I think that a large part of what happens durning fine-tuning is the model learning to stick with t=0 answers wherever possible, since that’s the answer that is most likely to be correct or reasonable. I don’t think it necessarily represents an interesting algorithmic difference; you’d see the same observations about generalization if the main effect of fine-tuning was just scaling up all the logits a bunch. Obviously it does something slightly more sophisticated, since it avoids some (but not all) t=0 pathologies. But I suspect it will transfer to other prompts for the same kinds of reasons that “scale up all logits” would.
I think this is because text-davinci-002 is optimizing for how well the completion addresses the user’s request, and so different completions will get a high reward for different prompts.
The sentiment model is optimizing for the sentiment of the completion, using a weak predictor of sentiment that likely has much more confidence about weddings than other positive events, and so “wedding” is just the highest-sentiment completion no matter how the story starts.
I do agree think there are two product use cases with instruct that have distinct optimal levels of entropy.
1. The more explorative use cases you have mentioned. And for example when users do want diversity e.g. generating story ideas
2. Having factual / accurate answers
I’m not sure how exactly OpenAI set their “KL budgets” for davinci instruct.
For WebGPT3 they “compared a couple of KL budgets using human evaluations”. And those evaluations were for how factual the answers were.

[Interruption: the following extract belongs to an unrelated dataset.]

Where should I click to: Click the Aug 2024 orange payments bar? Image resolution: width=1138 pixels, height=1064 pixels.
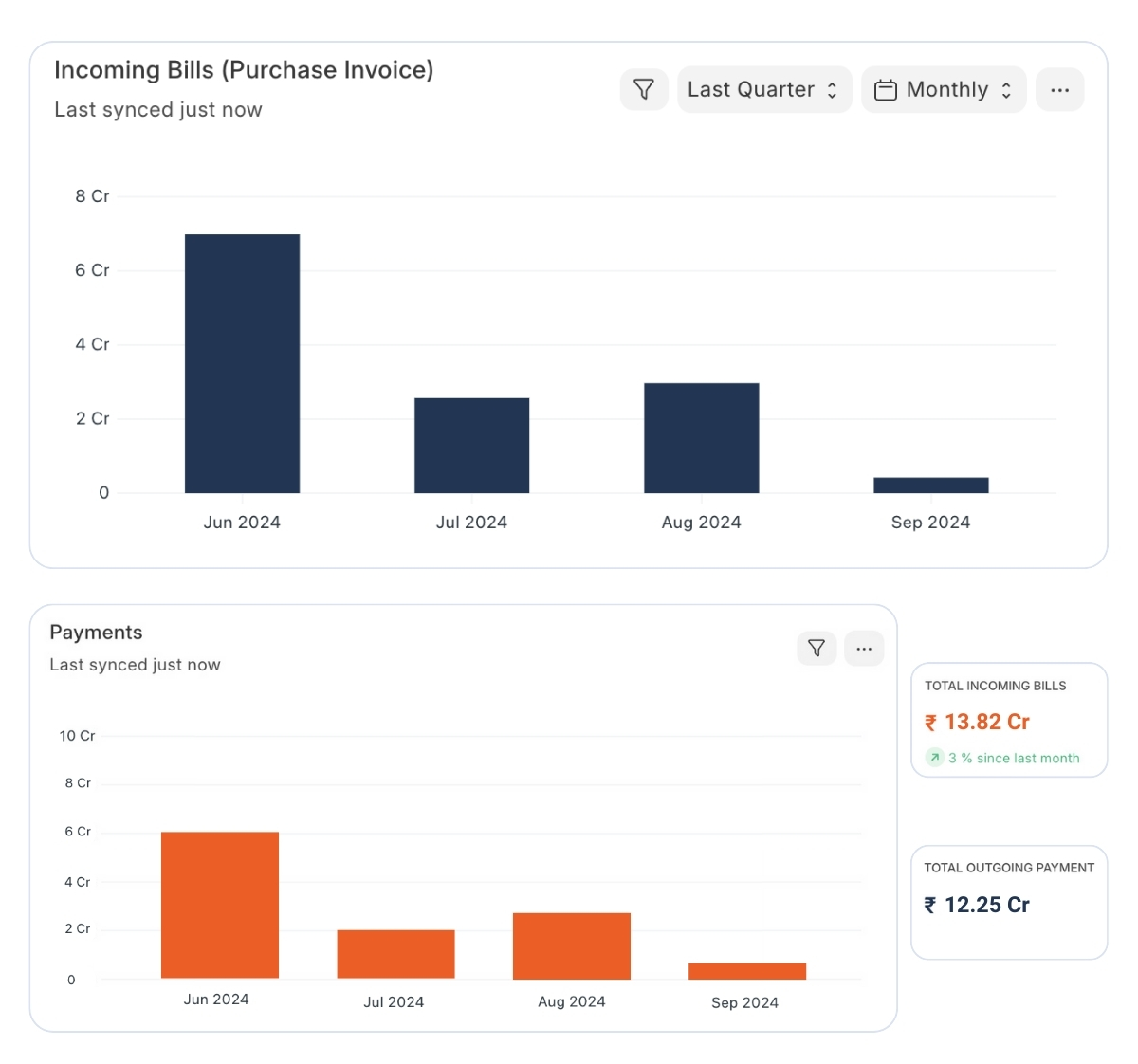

So in that scenario, we’ll see a KL budget that optimizes for 2. Since the users don’t care about the diversity of multiple generations. They just care about the factual quality of a single generation.
Now i’m interested to see what happens if we somehow change the evaluations such that users e.g. are shown 3 examples from each model. In a scenario where diversity is desirable (e.g. generating story ideas). Now in deciding for the KL budget, we will probably get a much lower number. And that will allow them to serve a model more suited to tasks 1.